Ryan Neph requested to merge ryanneph/mesa:handle-crash into main

When a Venus renderer advertises the new ringMonitoring feature, the driver may configure periodic ring health monitoring that works robustly regardless of whether ring(s)/renderer command streams are currently blocked by an async-wait barrier in the on the renderer-side (see !21716 (merged)).

It works as follows:

  1. During ring creation, driver checks ringMonitoring feature. If supported it chains VkRingMonitorInfoMESA to VkRingCreateInfoMESA::pNext with a uint32_t maxReportingPeriodMicroseconds.
    • the maxReportingPeriodMicroseconds is the longest the renderer is permitted to wait between successive ring "alive" reports.
    • the driver must wait at least as long as maxReportingPeriodMicroseconds before checking the most recent report. In practice we ensure this is at least met with an extra margin of 0.25s.
    • actual driver report check timing is dictated by the timing of vn_relax()'s "warn_order" (ensuring this is >= maxReportingPeriodMicroseconds with hardcoded params and a runtime assert).
  2. Every driver-side ring wait reaching a "warn_order" iteration, will check the ring's "alive" status, in addition to the existing FATAL status check.
    • only one guest thread currently in a ring-wait tests the shared ALIVE status bit directly, setting an internal atomic_bool alive to match the last confirmed status.
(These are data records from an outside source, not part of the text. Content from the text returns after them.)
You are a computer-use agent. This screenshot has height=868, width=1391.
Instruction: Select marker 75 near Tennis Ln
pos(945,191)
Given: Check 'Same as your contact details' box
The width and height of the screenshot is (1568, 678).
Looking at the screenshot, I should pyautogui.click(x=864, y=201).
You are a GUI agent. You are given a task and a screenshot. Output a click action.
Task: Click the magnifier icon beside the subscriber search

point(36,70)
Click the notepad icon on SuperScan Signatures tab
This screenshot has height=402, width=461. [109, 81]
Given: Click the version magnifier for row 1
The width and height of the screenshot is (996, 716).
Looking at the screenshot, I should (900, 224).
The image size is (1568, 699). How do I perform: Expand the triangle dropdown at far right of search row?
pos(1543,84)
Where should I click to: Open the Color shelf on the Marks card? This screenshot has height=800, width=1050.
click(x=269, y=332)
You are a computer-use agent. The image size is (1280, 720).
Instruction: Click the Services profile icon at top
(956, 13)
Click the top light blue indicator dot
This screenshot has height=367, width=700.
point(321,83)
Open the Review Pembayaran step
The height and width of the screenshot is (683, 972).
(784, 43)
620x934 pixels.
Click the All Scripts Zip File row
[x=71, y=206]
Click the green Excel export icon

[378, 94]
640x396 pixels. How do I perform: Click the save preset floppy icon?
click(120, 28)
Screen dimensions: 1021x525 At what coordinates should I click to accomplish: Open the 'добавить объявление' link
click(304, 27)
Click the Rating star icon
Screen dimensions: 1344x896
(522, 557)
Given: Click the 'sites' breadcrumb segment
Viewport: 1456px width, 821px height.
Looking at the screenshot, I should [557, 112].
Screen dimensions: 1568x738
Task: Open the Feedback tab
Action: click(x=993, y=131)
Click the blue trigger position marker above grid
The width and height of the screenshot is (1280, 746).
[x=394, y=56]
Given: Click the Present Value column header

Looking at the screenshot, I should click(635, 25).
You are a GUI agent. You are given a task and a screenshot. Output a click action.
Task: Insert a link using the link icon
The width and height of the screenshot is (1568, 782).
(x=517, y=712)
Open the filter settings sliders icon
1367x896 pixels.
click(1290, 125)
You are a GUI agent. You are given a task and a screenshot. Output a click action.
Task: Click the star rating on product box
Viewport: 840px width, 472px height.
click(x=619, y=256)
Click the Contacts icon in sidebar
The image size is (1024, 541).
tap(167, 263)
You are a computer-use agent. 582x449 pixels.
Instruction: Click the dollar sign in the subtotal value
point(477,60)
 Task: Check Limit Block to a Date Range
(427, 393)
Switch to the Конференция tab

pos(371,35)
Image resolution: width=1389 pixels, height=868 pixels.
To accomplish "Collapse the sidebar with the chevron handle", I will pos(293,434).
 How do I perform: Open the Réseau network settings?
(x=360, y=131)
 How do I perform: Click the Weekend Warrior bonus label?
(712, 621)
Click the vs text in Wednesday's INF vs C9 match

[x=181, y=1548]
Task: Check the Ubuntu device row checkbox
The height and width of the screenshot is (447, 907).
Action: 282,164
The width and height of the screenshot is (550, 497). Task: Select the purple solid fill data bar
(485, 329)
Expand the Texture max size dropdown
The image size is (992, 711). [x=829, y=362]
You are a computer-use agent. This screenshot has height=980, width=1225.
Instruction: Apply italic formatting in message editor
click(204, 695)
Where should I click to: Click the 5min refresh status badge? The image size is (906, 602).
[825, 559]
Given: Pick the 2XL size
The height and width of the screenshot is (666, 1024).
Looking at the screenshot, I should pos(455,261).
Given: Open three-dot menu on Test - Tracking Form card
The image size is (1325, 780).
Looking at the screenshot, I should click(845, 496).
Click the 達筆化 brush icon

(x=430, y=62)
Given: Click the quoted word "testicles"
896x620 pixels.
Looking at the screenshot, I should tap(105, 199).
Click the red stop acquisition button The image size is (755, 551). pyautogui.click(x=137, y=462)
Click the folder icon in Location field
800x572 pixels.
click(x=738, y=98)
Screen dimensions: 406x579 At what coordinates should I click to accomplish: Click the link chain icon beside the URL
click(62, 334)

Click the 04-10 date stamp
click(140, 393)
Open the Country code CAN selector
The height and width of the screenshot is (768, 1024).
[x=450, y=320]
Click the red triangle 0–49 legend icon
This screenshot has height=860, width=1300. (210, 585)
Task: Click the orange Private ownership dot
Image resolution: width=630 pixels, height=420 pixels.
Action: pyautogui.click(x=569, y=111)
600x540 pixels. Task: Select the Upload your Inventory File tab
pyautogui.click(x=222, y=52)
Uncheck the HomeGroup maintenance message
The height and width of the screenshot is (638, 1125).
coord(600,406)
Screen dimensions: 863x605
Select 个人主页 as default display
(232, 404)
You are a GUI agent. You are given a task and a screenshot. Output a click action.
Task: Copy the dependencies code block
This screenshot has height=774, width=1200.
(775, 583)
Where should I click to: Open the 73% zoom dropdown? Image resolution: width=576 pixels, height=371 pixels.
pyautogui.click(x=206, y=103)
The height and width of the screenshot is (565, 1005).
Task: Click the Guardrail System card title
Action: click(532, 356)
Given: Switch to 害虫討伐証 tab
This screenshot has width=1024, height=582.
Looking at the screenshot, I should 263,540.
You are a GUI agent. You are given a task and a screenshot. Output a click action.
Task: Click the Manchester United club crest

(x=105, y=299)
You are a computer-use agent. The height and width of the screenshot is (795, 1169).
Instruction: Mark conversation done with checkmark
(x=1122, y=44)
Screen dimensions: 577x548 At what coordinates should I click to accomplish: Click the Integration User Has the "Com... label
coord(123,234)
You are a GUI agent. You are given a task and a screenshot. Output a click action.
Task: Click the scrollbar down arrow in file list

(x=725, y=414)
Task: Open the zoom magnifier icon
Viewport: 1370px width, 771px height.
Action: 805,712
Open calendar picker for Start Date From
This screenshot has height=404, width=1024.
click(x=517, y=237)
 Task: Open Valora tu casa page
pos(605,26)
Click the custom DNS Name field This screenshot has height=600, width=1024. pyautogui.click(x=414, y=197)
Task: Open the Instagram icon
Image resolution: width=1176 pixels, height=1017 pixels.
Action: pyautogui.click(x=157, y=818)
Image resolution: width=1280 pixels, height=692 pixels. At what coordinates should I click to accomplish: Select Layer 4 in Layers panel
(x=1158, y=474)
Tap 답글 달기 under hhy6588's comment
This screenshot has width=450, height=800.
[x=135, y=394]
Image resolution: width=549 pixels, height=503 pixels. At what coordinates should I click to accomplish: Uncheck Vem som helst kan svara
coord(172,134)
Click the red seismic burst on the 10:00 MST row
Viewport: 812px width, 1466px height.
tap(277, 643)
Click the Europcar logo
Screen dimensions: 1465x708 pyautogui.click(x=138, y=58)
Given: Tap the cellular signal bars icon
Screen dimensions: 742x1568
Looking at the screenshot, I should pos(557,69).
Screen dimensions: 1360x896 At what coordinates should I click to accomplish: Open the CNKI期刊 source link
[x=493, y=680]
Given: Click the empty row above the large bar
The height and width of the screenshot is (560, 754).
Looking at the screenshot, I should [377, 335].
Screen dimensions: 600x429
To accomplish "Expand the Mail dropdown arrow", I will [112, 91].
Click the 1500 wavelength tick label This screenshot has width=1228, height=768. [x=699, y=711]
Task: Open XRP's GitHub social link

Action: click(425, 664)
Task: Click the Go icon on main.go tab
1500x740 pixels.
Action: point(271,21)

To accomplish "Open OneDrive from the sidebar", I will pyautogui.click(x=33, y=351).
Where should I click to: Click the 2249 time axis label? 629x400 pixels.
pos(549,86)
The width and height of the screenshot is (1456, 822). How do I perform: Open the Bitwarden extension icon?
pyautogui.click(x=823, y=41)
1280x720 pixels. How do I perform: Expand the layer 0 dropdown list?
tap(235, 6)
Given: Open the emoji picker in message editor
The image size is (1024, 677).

It also unsets the ALIVE status bit to be re-set by the renderer before the next test by this thread.
    • all other waiting guest threads indirectly check the ring health by testing the atomic_bool alive instead.
  3. If the renderer fails to report by setting the ALIVE status bit, the driver will call abort() during the next "warn_order" iteration performed by the single monitoring guest thread.

See !21542 (932d80f3, comment 1807535) for earlier design discussion.